Welcome to day 2 of Zilliz's [Advent of Code for Open Source](https://zilliz.com/blog/advent-of-code-for-open-source) 2023! Today we're going to be looking at the [FiftyOne](https://github.com/voxel51/fiftyone) library, which is a Python package for curation, visualization and analysis of machine learning datasets. It's a great tool for exploring datasets and debugging models, and it's also a great way to get started with machine learning if you're new to the field.

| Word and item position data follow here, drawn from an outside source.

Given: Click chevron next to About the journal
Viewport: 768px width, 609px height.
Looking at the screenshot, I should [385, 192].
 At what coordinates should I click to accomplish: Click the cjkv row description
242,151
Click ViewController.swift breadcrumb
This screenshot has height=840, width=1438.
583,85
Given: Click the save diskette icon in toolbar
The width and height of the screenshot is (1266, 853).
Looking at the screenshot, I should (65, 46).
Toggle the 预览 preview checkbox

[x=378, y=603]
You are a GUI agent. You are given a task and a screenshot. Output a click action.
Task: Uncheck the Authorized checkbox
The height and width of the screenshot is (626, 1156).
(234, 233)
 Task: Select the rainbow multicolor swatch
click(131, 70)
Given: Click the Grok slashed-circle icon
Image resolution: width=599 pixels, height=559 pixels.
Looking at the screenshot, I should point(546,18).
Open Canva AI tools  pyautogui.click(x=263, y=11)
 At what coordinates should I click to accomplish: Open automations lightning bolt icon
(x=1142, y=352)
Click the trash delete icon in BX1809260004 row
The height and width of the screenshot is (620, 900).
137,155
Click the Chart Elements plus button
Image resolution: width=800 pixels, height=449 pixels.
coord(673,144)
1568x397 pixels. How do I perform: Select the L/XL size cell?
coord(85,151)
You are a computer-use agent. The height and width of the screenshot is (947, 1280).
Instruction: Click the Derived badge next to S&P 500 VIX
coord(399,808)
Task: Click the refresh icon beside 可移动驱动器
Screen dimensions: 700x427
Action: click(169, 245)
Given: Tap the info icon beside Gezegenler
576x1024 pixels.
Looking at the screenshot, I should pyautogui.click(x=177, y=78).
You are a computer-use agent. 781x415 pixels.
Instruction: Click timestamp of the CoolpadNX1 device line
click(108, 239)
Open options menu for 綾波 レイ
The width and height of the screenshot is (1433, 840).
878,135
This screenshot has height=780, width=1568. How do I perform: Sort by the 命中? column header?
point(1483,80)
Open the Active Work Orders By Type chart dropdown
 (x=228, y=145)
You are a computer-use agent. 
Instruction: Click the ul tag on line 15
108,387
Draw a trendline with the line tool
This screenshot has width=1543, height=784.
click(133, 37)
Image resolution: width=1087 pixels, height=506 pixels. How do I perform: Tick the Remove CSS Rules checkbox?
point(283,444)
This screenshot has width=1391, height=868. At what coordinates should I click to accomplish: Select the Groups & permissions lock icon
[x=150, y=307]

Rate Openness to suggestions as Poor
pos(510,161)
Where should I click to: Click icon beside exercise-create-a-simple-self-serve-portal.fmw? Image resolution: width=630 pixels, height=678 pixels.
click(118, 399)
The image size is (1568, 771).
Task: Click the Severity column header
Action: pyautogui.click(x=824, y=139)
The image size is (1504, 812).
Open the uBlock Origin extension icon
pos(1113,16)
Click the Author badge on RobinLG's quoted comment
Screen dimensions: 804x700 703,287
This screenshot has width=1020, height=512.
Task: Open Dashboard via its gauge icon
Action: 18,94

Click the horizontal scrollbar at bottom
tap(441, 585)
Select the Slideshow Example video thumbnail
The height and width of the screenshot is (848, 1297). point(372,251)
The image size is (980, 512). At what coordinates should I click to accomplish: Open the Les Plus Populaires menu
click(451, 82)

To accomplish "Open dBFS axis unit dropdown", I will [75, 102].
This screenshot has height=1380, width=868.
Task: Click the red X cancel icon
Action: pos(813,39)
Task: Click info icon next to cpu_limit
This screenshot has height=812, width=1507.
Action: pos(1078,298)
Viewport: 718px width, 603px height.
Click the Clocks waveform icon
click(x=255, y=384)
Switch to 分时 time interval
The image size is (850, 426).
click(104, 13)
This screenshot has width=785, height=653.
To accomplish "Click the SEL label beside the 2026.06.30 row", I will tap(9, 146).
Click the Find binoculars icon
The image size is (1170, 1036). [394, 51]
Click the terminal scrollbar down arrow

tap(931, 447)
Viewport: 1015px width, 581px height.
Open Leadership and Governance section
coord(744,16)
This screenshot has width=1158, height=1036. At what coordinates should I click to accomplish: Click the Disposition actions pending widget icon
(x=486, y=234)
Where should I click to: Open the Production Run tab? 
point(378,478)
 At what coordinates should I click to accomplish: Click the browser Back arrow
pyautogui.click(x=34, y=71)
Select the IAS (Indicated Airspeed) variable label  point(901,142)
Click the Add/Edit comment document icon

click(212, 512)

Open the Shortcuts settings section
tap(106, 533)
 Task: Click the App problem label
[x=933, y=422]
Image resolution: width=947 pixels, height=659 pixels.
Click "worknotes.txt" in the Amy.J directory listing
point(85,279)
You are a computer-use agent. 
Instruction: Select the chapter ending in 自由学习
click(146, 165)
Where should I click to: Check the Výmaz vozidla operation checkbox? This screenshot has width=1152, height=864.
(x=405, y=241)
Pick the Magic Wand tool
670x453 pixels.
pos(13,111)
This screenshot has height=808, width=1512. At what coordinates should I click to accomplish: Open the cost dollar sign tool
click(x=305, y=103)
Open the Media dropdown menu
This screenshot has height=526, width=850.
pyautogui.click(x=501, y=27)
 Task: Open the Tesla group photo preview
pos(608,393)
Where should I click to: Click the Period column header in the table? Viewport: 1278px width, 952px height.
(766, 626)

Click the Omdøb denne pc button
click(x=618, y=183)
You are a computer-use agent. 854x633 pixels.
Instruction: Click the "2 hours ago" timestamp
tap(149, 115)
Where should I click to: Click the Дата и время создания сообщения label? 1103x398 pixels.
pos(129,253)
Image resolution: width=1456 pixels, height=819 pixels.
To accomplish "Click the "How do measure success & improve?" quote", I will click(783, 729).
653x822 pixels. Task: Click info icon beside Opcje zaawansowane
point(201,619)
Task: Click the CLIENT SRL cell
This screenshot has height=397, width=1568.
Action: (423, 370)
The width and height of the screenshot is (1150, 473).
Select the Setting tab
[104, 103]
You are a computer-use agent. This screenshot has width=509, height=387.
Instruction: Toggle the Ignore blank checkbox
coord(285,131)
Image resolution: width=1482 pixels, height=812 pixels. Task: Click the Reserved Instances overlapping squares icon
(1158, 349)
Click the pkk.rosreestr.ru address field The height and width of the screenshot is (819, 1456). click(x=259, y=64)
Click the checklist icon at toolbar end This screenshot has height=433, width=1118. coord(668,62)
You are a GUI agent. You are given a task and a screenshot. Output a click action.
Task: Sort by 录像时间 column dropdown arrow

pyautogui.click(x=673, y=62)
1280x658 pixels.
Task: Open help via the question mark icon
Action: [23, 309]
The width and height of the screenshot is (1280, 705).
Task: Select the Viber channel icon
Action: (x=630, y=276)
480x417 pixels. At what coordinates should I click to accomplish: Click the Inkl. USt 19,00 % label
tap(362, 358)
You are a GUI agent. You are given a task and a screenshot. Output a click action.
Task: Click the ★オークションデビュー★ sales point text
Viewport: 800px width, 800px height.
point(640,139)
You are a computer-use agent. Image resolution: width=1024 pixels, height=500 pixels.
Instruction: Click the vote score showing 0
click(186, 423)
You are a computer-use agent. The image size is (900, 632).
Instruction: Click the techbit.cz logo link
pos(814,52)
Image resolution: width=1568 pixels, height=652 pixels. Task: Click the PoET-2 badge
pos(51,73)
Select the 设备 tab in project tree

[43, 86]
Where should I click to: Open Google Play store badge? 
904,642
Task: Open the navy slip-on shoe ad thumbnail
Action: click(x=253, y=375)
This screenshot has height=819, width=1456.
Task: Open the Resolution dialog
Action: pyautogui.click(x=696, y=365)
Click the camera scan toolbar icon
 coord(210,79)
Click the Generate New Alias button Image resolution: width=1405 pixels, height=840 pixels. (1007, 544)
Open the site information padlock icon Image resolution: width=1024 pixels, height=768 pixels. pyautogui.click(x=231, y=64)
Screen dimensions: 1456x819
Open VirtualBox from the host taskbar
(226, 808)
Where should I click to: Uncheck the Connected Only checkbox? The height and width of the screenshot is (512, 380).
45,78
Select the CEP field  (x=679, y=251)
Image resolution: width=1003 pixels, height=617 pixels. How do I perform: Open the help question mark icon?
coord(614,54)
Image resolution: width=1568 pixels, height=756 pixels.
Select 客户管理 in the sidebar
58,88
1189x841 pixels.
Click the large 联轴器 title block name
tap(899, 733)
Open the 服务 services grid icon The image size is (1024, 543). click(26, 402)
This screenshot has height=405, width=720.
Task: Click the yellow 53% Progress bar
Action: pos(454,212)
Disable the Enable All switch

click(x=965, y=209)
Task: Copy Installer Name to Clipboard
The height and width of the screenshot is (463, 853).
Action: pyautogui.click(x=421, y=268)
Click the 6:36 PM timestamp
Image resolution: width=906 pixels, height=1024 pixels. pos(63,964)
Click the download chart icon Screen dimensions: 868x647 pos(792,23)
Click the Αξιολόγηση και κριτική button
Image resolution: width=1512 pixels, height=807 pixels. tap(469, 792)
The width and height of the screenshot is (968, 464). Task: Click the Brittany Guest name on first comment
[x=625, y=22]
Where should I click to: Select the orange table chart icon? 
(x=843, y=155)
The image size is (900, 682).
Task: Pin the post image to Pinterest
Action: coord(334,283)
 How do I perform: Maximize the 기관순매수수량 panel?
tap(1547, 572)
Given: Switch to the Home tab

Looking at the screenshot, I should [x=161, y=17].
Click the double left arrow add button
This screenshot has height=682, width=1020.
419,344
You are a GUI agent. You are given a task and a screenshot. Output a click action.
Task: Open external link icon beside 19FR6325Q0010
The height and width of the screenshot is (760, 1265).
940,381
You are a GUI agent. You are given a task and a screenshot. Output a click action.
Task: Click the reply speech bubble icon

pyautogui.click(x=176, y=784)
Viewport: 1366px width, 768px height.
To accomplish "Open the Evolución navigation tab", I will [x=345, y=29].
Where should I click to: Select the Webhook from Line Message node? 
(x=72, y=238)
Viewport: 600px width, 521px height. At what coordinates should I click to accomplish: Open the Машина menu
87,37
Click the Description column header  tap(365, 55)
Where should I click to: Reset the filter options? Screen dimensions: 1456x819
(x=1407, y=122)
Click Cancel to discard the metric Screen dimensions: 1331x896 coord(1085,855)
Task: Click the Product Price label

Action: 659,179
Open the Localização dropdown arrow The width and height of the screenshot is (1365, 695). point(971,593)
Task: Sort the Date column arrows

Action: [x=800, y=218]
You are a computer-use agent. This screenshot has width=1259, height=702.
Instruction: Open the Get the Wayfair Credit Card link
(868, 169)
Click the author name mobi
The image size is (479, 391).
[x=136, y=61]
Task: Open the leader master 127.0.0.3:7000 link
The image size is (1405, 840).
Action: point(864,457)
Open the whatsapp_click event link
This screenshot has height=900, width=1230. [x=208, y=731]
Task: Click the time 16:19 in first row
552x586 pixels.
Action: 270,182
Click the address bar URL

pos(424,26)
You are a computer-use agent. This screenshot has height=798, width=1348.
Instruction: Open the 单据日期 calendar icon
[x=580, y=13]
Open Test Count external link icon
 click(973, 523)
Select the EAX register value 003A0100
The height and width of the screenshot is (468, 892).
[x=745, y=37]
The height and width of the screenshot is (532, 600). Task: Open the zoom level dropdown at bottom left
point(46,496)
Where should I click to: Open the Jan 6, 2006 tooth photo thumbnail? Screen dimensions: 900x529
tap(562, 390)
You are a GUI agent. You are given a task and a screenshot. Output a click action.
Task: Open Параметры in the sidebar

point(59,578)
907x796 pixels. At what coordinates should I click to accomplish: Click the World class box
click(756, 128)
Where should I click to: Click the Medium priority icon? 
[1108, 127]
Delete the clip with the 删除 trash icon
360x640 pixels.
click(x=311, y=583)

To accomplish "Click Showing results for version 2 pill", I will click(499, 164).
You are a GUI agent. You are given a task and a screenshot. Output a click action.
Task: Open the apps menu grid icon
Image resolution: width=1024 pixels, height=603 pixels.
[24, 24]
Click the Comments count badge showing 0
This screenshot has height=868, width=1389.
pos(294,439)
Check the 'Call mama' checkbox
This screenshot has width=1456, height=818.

In this notebook, we'll show you how to load a dataset, visualize it, and augment the dataset with generative AI. Along the way, you'll get a whirlwind tour of some of FiftyOne's features, and you'll learn how to use it to explore your own datasets.

## Installation

For this walkthrough, we'll be using a few libraries in addition to FiftyOne:

- [torch](https://pytorch.org/) as our machine learning framework
- [diffusers](https://huggingface.co/docs/diffusers/index) from Hugging Face for generative AI
- [umap-learn](https://umap-learn.readthedocs.io/en/latest/) for dimensionality reduction

In [None]:
!pip install fiftyone torch diffusers==0.24.0 umap-learn

Now we're ready to get started!

## Loading a dataset

Let's import FiftyOne and some of its modules:

In [20]:
import fiftyone as fo
import fiftyone.zoo as foz
import fiftyone.brain as fob
from fiftyone import ViewField as F

The FiftyOne Zoo contains a collection of common [datasets](https://docs.voxel51.com/user_guide/dataset_zoo/index.html) (MNIST, CIFAR, COCO, ...) and [models](https://docs.voxel51.com/user_guide/model_zoo/index.html) (YOLO, CLIP, SAM, DINO, ...) that you can load with a single line of code.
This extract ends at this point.